I have sequence data that tells me what color was observed for multiple subjects at different points in time. For example:
| ID | Time | Color | 
|---|---|---|
| A | 1 | Blue | 
| A | 2 | Red | 
| A | 5 | Red | 
| B | 3 | Blue | 
| B | 6 | Green | 
| C | 1 | Red | 
| C | 3 | Orange | 
I want to obtain predictions for the most likely color for the next 3 time steps, as well as the probability of that color appearing. For example, for ID A, I'd like to know the next 3 items (time, color) in the sequence as well as its probability of the color appearing.
I understand that LSTMs are often used to predict this type of sequential data, and that I would feed in a 3d array like
input =[ 
[[1,1], [2,2], [5,2]], #blue at t=1, red at t=2, red at t=5 for ID A
[[0,0], [3,1], [6,3]], #nothing for first entry, blue at t=3, green at t=6 for ID B
[[0,0], [1,2], [3,4]]
]
  
after mapping the colors to numbers (Blue-> 1, Red->2, Green-> 3, Orange -> 4etc.). My understanding is that, by default, the LSTM just predicts the next item in each sequence, so for example
output = [
[[7, 2]], #next item is most likely red at t=7
[[9, 3]], # next item is most likely red at t=9
[[6, 2]] 
]
Is it possible to modify the output of my LSTM so that instead of just predicting the next occurence time and color, I can get the next 3 times, colors AND probabilities of the color appearing?
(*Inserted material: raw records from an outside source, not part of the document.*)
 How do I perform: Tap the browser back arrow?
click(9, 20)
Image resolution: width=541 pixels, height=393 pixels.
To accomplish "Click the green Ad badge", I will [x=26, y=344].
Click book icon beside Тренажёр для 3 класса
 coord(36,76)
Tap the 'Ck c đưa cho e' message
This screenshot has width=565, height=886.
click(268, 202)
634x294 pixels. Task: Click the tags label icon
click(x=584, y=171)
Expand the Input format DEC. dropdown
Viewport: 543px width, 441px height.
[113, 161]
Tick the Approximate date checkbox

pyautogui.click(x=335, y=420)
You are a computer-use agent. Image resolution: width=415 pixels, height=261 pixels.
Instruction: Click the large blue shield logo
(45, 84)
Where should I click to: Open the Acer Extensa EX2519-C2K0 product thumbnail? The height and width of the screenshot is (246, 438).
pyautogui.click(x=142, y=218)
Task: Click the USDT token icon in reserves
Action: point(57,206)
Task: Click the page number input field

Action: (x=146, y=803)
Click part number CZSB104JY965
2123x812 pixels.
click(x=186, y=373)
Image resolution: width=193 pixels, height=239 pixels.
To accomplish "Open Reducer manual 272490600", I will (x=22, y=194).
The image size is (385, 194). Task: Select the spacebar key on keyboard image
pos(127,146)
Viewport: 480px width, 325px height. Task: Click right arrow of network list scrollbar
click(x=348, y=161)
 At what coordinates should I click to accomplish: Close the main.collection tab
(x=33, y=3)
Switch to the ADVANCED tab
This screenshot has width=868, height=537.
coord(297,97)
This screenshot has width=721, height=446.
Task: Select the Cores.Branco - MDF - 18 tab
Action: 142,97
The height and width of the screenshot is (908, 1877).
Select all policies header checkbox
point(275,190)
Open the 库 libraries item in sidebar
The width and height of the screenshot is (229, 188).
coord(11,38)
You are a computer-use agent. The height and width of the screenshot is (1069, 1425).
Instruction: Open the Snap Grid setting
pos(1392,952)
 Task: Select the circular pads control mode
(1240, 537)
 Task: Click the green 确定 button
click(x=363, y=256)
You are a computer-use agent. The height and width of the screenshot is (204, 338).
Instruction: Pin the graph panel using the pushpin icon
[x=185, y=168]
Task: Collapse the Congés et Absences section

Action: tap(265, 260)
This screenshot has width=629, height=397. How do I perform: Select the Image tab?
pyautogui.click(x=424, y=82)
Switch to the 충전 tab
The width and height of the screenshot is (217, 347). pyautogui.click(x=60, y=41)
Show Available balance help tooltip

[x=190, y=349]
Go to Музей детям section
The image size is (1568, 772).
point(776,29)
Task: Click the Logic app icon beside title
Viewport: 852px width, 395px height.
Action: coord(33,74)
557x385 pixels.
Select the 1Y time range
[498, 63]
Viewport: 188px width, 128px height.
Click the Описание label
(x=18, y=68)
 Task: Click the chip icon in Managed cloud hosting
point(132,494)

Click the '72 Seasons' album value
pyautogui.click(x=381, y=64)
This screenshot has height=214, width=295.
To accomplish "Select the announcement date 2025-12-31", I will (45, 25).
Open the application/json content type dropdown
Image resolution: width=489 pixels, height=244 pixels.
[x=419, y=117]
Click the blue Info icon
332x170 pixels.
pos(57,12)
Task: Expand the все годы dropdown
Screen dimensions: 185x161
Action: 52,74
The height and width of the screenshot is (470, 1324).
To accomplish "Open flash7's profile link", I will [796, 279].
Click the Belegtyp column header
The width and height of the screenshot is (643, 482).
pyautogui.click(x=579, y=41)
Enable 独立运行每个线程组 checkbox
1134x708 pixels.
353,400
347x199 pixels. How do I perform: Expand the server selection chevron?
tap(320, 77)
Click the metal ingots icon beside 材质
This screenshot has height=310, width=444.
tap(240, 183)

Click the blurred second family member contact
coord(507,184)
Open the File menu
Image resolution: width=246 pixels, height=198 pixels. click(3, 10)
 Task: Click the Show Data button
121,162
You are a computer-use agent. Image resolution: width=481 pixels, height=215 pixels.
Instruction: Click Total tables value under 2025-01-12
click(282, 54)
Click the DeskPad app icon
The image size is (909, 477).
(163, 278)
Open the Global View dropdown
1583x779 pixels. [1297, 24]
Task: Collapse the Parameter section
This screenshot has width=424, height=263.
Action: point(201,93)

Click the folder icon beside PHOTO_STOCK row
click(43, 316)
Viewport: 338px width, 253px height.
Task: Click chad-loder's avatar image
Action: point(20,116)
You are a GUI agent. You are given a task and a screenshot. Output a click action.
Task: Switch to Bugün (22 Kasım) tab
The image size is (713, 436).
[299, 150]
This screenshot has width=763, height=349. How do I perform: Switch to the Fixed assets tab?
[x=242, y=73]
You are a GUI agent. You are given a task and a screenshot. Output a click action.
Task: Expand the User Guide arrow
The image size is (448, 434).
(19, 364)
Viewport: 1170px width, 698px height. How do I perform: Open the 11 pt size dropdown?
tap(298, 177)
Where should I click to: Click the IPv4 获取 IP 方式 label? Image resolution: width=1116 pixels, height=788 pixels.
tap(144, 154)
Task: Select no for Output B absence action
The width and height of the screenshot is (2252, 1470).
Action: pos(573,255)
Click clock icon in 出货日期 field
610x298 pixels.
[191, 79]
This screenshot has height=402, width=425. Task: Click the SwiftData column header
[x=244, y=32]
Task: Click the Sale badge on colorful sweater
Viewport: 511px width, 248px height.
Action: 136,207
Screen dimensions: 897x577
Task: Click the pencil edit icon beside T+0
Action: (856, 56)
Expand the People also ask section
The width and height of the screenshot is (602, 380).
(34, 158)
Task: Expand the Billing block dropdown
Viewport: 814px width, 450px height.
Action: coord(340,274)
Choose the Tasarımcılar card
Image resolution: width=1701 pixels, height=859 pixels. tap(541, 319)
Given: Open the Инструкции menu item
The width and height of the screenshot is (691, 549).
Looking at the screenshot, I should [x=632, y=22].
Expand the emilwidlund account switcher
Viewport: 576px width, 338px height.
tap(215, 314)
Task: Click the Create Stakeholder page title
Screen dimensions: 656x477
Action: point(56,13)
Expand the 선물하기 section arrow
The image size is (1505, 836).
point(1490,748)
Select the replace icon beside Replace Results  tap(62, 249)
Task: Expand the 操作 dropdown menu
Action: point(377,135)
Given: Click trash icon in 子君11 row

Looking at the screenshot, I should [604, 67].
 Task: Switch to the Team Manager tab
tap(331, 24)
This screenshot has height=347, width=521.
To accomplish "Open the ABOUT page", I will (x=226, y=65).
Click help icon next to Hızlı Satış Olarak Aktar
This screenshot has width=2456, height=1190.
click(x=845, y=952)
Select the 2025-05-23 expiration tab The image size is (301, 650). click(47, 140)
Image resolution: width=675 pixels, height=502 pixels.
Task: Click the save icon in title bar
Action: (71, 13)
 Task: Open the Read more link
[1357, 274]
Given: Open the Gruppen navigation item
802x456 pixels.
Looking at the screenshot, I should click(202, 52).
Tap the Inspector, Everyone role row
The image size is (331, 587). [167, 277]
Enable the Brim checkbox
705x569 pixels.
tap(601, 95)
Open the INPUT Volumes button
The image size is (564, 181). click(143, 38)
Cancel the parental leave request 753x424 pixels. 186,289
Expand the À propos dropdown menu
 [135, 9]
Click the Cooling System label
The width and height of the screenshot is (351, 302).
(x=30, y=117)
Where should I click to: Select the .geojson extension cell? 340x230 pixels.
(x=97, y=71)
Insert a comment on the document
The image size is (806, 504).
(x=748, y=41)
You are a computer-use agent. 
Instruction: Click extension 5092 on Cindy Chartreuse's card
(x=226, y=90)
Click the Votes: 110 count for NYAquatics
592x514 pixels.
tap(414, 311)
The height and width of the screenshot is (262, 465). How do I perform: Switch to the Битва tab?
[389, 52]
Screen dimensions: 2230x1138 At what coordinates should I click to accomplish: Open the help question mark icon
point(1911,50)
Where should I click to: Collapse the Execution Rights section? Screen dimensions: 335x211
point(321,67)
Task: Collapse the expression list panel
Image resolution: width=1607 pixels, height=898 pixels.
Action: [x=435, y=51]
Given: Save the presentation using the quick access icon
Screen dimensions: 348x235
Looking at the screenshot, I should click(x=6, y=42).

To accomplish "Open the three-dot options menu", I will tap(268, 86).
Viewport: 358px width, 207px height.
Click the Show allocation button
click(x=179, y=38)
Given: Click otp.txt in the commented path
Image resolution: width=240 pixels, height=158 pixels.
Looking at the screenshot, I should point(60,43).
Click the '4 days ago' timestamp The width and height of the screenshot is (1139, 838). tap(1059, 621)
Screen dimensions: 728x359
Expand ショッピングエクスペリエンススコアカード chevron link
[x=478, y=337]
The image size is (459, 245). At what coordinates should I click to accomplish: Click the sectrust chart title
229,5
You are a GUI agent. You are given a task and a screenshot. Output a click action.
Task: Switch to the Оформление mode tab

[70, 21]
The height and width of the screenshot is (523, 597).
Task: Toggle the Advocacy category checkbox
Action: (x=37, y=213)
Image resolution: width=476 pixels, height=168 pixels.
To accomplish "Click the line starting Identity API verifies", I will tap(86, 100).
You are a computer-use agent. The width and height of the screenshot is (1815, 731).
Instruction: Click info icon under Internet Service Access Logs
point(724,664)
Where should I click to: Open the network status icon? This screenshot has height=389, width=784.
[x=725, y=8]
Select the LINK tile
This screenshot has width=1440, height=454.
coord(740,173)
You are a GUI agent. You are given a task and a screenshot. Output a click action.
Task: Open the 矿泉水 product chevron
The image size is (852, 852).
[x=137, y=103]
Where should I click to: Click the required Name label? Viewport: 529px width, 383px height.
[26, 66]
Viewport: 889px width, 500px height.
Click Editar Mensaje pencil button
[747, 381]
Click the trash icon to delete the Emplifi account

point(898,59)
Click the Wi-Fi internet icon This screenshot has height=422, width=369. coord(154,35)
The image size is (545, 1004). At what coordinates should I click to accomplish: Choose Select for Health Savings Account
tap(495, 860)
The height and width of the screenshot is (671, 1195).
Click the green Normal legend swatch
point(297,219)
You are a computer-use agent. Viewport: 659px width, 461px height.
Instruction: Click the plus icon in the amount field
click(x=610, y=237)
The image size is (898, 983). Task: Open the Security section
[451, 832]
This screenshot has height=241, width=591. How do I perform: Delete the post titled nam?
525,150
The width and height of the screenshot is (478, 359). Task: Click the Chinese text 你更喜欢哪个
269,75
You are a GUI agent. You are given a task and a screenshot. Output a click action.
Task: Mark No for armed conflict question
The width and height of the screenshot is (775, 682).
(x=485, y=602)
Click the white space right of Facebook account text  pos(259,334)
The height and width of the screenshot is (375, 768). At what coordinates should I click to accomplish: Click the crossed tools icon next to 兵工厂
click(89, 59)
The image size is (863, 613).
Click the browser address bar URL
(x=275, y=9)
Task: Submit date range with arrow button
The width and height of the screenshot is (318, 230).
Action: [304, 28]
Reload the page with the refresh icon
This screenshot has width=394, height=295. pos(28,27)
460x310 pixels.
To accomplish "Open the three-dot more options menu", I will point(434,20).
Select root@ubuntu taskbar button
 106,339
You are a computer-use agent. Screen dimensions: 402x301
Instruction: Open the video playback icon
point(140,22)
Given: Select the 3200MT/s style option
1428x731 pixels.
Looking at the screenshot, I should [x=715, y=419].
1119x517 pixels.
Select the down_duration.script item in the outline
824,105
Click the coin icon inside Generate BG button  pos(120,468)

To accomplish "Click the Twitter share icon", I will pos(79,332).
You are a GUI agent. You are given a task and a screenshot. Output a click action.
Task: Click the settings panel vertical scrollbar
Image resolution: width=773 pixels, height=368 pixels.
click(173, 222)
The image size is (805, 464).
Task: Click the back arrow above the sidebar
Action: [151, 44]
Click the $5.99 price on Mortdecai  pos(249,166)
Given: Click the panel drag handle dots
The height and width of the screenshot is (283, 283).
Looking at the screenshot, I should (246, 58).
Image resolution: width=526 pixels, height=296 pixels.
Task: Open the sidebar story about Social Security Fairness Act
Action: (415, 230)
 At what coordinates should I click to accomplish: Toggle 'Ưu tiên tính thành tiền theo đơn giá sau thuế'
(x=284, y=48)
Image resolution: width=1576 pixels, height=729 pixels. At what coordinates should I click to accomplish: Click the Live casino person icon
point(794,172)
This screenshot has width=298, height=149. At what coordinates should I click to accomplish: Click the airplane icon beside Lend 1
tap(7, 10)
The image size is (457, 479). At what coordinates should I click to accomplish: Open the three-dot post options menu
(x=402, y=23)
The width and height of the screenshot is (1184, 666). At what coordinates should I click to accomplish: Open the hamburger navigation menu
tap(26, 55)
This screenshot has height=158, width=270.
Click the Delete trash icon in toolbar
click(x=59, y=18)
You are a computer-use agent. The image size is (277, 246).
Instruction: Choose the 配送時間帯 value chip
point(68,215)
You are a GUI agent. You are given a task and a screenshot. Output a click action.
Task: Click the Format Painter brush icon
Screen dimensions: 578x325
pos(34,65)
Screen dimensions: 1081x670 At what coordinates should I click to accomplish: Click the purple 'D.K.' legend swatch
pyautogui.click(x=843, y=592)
For example, an output like
output = [
[[7, 2, 0.93], [8,2, 0.79], [10,4, 0.67]], 
[[9, 2, 0.88], [11,3, 0.70], [14,3, 0.43]], 
...
]
I've tried looking in the Sequential documentation for Keras, but I'm not sure if I've found anything.
Furthermore, I see that there's a TrainX and TrainY typically used for model.fit() but I'm also not sure what my TrainY would be here?